[Material provided]

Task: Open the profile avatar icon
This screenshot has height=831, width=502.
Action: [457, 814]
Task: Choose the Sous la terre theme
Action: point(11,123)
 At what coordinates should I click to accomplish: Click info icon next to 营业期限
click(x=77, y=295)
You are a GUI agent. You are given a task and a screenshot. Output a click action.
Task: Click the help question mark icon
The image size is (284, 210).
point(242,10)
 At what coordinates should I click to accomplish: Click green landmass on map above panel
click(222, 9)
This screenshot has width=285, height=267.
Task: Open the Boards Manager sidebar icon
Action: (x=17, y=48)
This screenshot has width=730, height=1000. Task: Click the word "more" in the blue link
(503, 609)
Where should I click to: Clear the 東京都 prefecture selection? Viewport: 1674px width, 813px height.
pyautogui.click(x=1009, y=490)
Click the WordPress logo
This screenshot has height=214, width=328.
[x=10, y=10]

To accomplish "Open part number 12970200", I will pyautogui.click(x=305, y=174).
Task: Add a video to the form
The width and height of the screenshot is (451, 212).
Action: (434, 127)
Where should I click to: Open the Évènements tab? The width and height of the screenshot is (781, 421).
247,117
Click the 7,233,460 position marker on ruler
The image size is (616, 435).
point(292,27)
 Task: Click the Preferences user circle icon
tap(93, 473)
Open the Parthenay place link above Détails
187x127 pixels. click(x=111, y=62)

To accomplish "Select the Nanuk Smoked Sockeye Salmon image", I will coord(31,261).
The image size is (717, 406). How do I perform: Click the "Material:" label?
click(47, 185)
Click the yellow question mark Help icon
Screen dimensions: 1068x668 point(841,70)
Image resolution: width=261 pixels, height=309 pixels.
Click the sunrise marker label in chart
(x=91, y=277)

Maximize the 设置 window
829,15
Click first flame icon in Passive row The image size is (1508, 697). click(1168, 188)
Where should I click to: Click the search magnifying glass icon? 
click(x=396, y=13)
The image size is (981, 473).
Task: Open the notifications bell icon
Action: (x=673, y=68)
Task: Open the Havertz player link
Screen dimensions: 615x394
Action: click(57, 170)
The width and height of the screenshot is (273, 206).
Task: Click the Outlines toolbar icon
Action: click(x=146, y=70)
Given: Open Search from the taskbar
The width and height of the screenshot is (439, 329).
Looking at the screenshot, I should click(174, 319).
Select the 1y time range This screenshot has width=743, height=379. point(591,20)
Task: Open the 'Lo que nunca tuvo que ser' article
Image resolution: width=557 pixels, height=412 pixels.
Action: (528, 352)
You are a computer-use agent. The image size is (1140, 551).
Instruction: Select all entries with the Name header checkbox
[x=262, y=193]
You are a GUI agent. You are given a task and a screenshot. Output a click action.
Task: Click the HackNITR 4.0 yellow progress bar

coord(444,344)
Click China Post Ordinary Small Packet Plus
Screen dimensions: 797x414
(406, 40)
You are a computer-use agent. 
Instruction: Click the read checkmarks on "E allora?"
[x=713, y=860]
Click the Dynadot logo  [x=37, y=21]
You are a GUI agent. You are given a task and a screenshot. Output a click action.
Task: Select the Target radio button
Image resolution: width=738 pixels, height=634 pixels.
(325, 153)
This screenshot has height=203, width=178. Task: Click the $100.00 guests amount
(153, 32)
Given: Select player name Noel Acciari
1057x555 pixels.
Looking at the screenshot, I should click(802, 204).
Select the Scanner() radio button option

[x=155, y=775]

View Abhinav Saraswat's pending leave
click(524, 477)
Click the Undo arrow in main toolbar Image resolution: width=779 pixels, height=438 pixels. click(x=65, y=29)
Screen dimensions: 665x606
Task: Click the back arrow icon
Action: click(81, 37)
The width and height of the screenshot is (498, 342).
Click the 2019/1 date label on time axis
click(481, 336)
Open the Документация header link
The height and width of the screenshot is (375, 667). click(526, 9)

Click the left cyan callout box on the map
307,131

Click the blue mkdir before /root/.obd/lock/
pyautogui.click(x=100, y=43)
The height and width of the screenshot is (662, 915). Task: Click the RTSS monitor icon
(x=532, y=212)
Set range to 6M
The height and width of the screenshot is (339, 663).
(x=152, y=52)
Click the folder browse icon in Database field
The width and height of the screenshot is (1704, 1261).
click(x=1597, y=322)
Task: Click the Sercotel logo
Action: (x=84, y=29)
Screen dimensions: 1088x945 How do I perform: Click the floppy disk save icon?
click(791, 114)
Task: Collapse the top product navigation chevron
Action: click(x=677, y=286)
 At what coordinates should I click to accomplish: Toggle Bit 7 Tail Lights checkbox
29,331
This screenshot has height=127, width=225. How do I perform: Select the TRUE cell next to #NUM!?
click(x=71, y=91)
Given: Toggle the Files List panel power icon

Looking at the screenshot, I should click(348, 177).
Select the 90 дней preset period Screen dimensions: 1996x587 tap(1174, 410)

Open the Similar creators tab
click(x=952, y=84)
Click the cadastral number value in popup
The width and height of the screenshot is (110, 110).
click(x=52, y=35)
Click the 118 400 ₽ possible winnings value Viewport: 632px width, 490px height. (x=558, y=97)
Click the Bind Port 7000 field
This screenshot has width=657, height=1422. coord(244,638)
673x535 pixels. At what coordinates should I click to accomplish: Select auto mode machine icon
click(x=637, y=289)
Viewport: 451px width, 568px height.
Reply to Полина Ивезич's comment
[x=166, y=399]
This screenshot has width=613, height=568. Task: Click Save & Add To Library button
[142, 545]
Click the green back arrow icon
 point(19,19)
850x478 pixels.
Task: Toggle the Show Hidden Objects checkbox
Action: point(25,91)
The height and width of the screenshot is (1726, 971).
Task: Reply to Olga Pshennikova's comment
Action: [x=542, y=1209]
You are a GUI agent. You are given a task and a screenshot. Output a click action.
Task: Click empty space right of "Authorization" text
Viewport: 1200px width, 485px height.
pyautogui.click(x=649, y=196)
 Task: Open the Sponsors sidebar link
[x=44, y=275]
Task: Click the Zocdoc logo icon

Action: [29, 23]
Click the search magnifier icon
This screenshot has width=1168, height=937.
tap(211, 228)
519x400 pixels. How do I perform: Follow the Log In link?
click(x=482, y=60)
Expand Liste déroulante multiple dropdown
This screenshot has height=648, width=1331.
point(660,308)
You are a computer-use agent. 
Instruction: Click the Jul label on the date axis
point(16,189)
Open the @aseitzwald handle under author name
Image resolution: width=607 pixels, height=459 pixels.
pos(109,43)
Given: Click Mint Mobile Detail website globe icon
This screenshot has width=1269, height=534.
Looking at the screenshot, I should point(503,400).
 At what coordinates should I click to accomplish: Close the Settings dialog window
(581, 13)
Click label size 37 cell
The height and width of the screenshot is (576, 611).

[/Material provided]

◆ Exercise aim:
Where the string "player" occurs in a line of the material above, copy the whole line.

◆ Answer below:
Task: Open the Havertz player link
Given: Select player name Noel Acciari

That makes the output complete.